AI/LLM-Powered Pipeline Analysis #
is a Technology Preview feature only. Technology Preview features are not currently supported and might not be functionally complete. We do not recommend using them in production. These features provide early access to an upcoming Pipelines-as-Code features, enabling you to test functionality and provide feedback during the development process.
Pipelines as Code supports AI-powered analysis of your CI/CD pipeline runs using Large Language Models (LLMs). This feature can automatically analyze failures, provide insights, and suggest fixes directly in your pull requests.
Overview #
The LLM analysis feature enables you to:
- Automatically analyze failed pipelines and provide root cause analysis
- Generate actionable recommendations for fixing issues
- Post insights as PR comments
- Configure custom analysis scenarios using different prompts and triggers
Note: Additional output destinations (
check-runandannotation) and structured JSON output are planned for future releases.
Supported Providers #
- OpenAI - Default model:
gpt-5-mini - Google Gemini - Default model:
gemini-2.5-flash-lite
You can specify any model supported by your chosen provider. See Model Selection for guidance.
Configuration #
LLM analysis is configured in the Repository CRD under spec.settings.ai:
apiVersion: pipelinesascode.tekton.dev/v1alpha1
kind: Repository
metadata:
name: my-repo
spec:
url: "https://github.com/org/repo"
settings:
ai:
enabled: true
provider: "openai"
timeout_seconds: 30
max_tokens: 1000
secret_ref:
name: "openai-api-key"
key: "token"
roles:
- name: "failure-analysis"
model: "gpt-5-mini" # Optional: specify model (uses provider default if omitted)
prompt: |
You are a DevOps expert. Analyze this failed pipeline and:
1. Identify the root cause
2. Suggest specific fixes
3. Recommend preventive measures
on_cel: 'body.pipelineRun.status.conditions[0].reason == "Failed"'
context_items:
error_content: true
container_logs:
enabled: true
max_lines: 100
output: "pr-comment"
Configuration Fields #
Top-Level Settings #
| Field | Type | Required | Description |
|---|---|---|---|
enabled | boolean | Yes | Enable/disable LLM analysis |
provider | string | Yes | LLM provider: openai or gemini |
api_url | string | No | Custom API endpoint URL (overrides provider default) |
timeout_seconds | integer | No | Request timeout (1-300, default: 30) |
max_tokens | integer | No | Maximum response tokens (1-4000, default: 1000) |
secret_ref | object | Yes | Reference to Kubernetes secret with API key |
roles | array | Yes | List of analysis scenarios (minimum 1) |
Analysis Roles #
Each role defines a specific analysis scenario:
| Field | Type | Required | Description |
|---|---|---|---|
name | string | Yes | Unique identifier for this role |
prompt | string | Yes | Prompt template for the LLM |
model | string | No | Model name (consult provider documentation for available models). Uses provider default if not specified. |
on_cel | string | No | CEL expression for conditional triggering.

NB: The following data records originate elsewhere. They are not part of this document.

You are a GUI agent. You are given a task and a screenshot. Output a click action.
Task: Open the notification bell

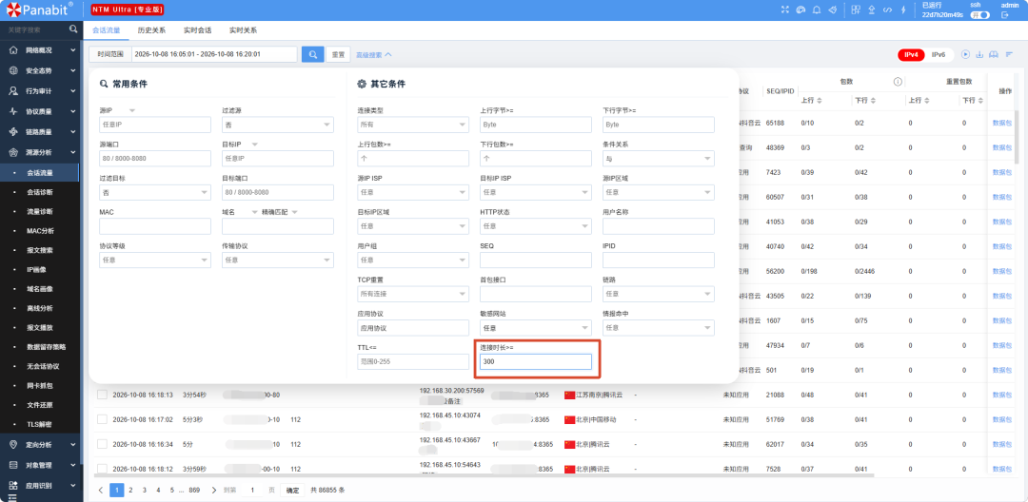click(x=817, y=10)
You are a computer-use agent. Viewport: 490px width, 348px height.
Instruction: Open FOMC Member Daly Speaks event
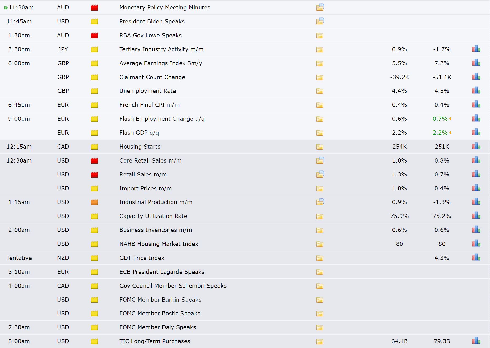click(158, 327)
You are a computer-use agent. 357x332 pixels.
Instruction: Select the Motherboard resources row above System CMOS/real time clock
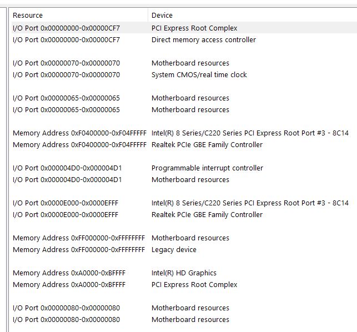184,63
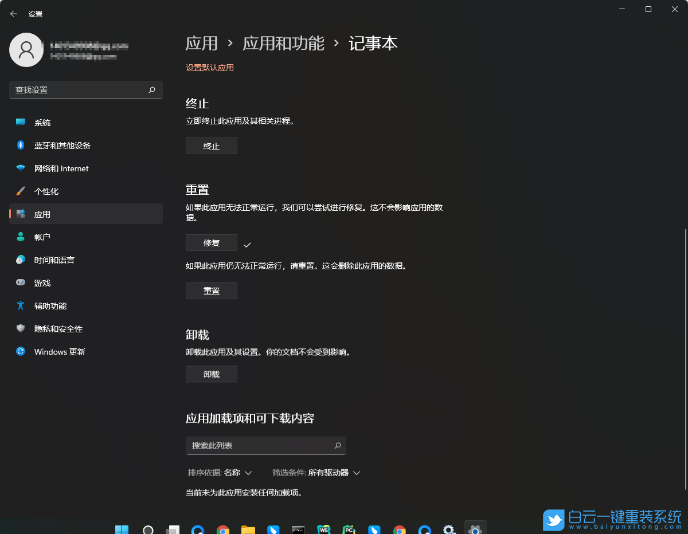Open System settings from the sidebar

[40, 122]
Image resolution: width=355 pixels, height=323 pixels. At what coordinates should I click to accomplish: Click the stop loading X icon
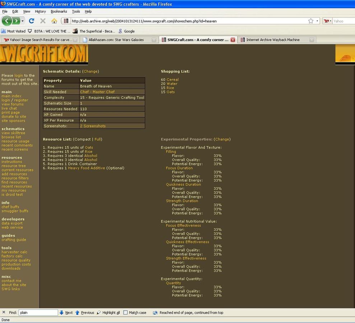(43, 21)
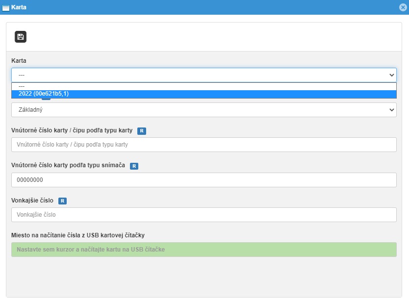Place cursor in green USB reader field
This screenshot has width=409, height=304.
[204, 250]
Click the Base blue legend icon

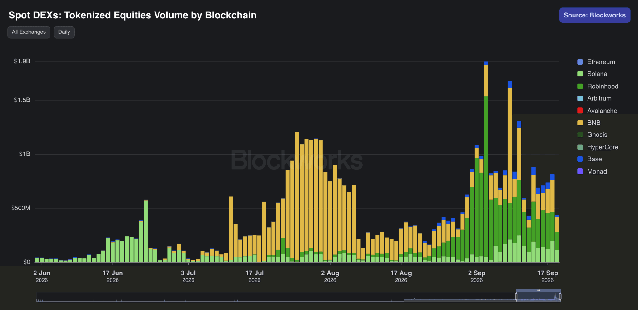(x=580, y=159)
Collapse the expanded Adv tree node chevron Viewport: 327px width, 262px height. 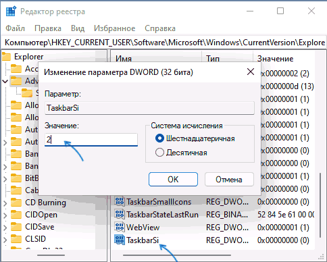coord(5,81)
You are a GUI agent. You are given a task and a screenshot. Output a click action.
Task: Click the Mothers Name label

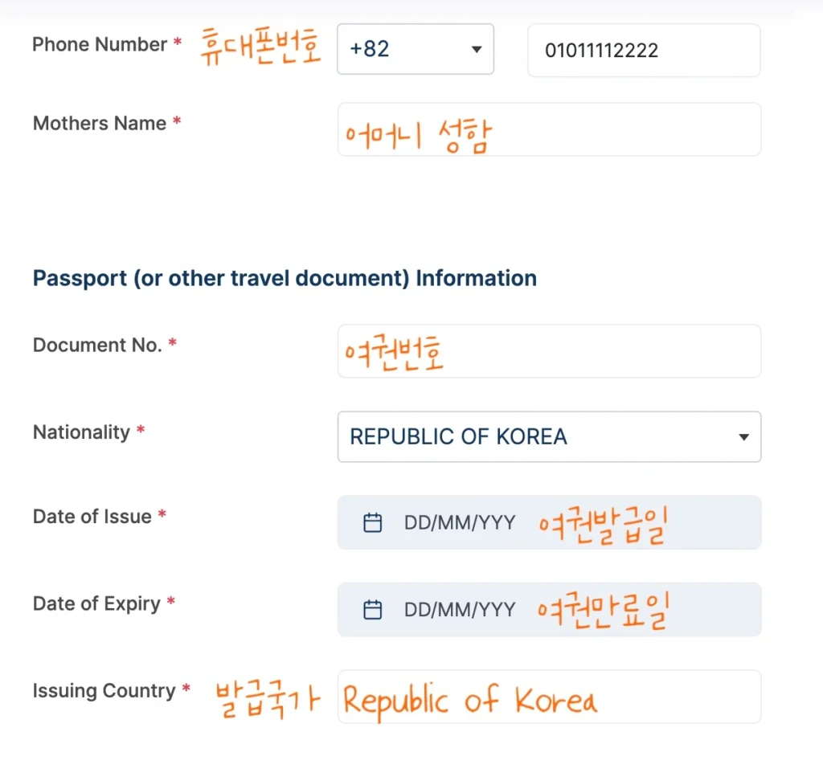point(100,124)
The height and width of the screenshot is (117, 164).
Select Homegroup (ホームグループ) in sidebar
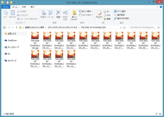click(13, 47)
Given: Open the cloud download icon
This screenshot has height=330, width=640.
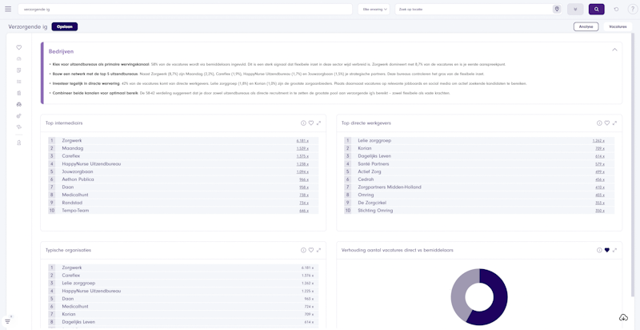Looking at the screenshot, I should pyautogui.click(x=623, y=317).
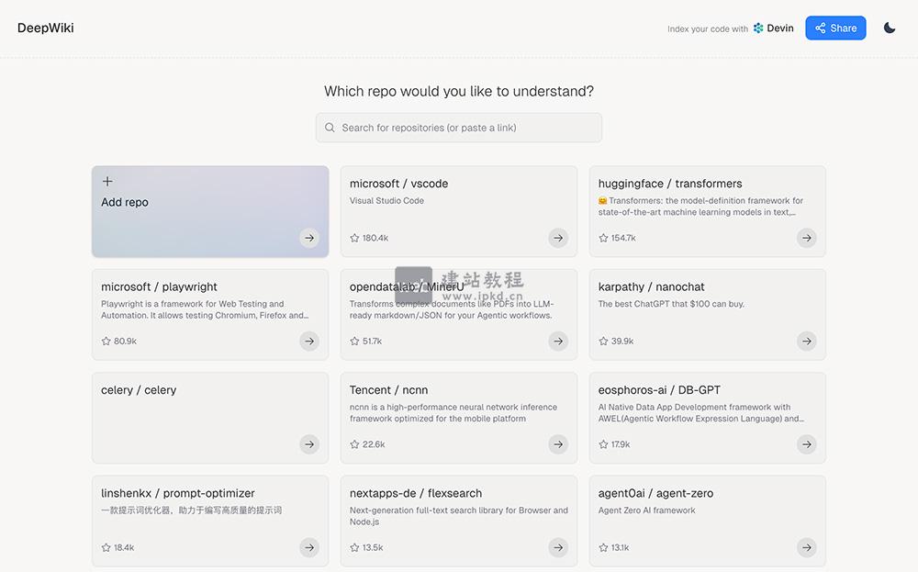The width and height of the screenshot is (918, 572).
Task: Open microsoft/vscode via its arrow icon
Action: (558, 237)
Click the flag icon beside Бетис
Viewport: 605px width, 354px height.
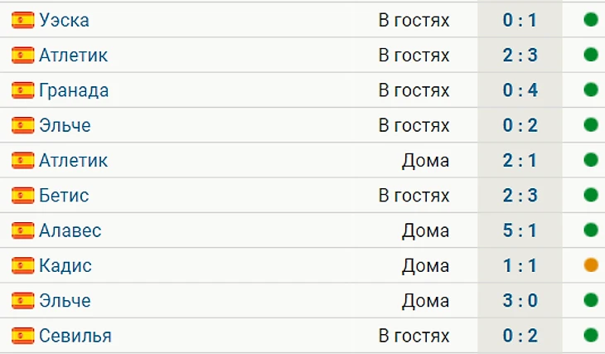pos(22,196)
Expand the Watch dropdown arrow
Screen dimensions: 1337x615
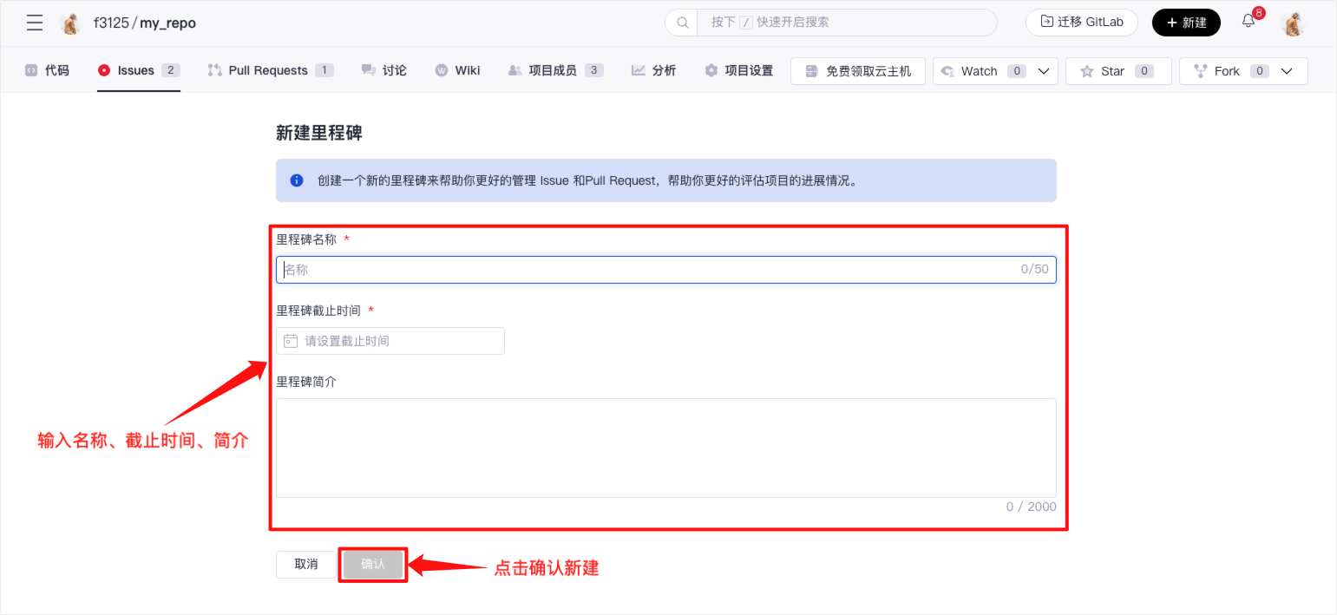pyautogui.click(x=1044, y=71)
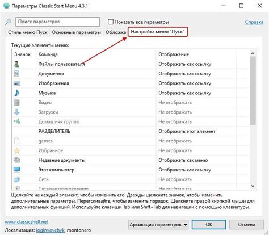Click the Загрузки download arrow icon
269x235 pixels.
(16, 112)
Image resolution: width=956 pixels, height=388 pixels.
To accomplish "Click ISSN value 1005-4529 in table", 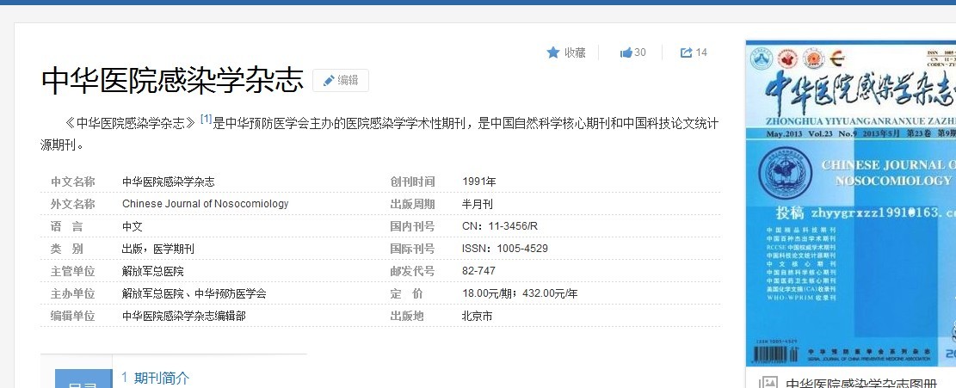I will (504, 249).
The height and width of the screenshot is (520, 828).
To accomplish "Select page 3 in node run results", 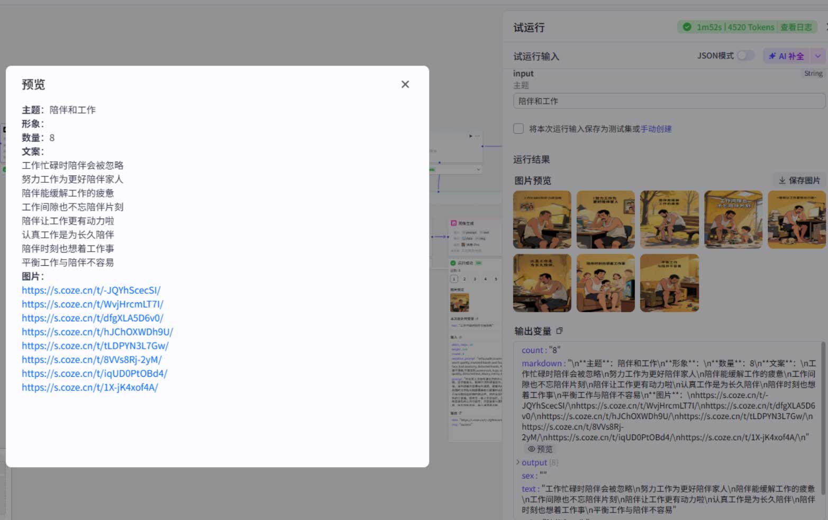I will tap(475, 278).
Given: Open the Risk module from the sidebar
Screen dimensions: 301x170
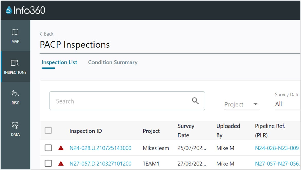Looking at the screenshot, I should pos(15,98).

If not specified, the role will always run. |
output | string | Yes | Output destination (currently only pr-comment is supported) |
context_items | object | No | Configuration for context inclusion |
Context Items #
Control what information is sent to the LLM:
| Field | Type | Description |
|---|---|---|
commit_content | boolean | Include commit information (see Commit Fields below) |
pr_content | boolean | Include PR title, description, metadata |
error_content | boolean | Include error messages and failures |
container_logs.enabled | boolean | Include container/task logs |
container_logs.max_lines | integer | Limit log lines (1-1000, default: 50). ⚠️ High values may impact performance |
Commit Fields #
When commit_content: true is enabled, the following fields are included in the LLM context:
| Field | Type | Description | Example |
|---|---|---|---|
commit.sha | string | Commit SHA hash | "abc123def456..." |
commit.message | string | Commit title (first line/paragraph) | "feat: add new feature" |
commit.url | string | Web URL to view the commit | "https://github.com/org/repo/commit/abc123" |
commit.full_message | string | Complete commit message (if different from title) | "feat: add new feature\n\nDetailed description..." |
commit.author.name | string | Author’s name | "John Doe" |
commit.author.date | timestamp | When the commit was authored | "2024-01-15T10:30:00Z" |
commit.committer.name | string | Committer’s name (may differ from author) | "GitHub" |
commit.committer.date | timestamp | When the commit was committed | "2024-01-15T10:31:00Z" |
Privacy & Security Notes:
- Email addresses are intentionally excluded from the commit context to protect personally identifiable information (PII) when sending data to external LLM APIs
- Fields are only included if available from the git provider
- Some providers may have limited information (e.g., Bitbucket Cloud only provides author name)
- Author and committer may be the same person or different (e.g., when using
git commit --amendor rebasing)
Model Selection #
Each analysis role can specify a different model to optimize for your needs. If no model is specified, provider-specific defaults are used:
- OpenAI:
gpt-5-mini - Gemini:
gemini-2.5-flash-lite
Specifying Models #
You can use any model name supported by your chosen provider. Consult your provider’s documentation for available models:
- OpenAI Models: https://platform.openai.com/docs/models
- Gemini Models: https://ai.google.dev/gemini-api/docs/models/gemini
Example: Per-Role Models #
settings:
ai:
enabled: true
provider: "openai"
secret_ref:
name: "openai-api-key"
key: "token"
roles:
# Use the most capable model for complex analysis
- name: "security-analysis"
model: "gpt-5"
prompt: "Analyze security failures..."
# Use default model (gpt-5-mini) for general analysis
- name: "general-failure"
# No model specified - uses provider default
prompt: "Analyze this failure..."
# Use the most economical model for quick checks
- name: "quick-check"
model: "gpt-5-nano"
prompt: "Quick diagnosis..."
CEL Expressions for Triggers #
By default, LLM analysis only runs for failed pipeline runs. Use CEL expressions in on_cel to further control when analysis runs or to enable it for successful runs.
If on_cel is not specified, the role will execute for all failed pipeline runs.
Overriding the Default Behavior #
To run LLM analysis for all pipeline runs (both successful and failed), use on_cel: 'true':
roles:
- name: "pipeline-summary"
prompt: "Generate a summary of this pipeline run..."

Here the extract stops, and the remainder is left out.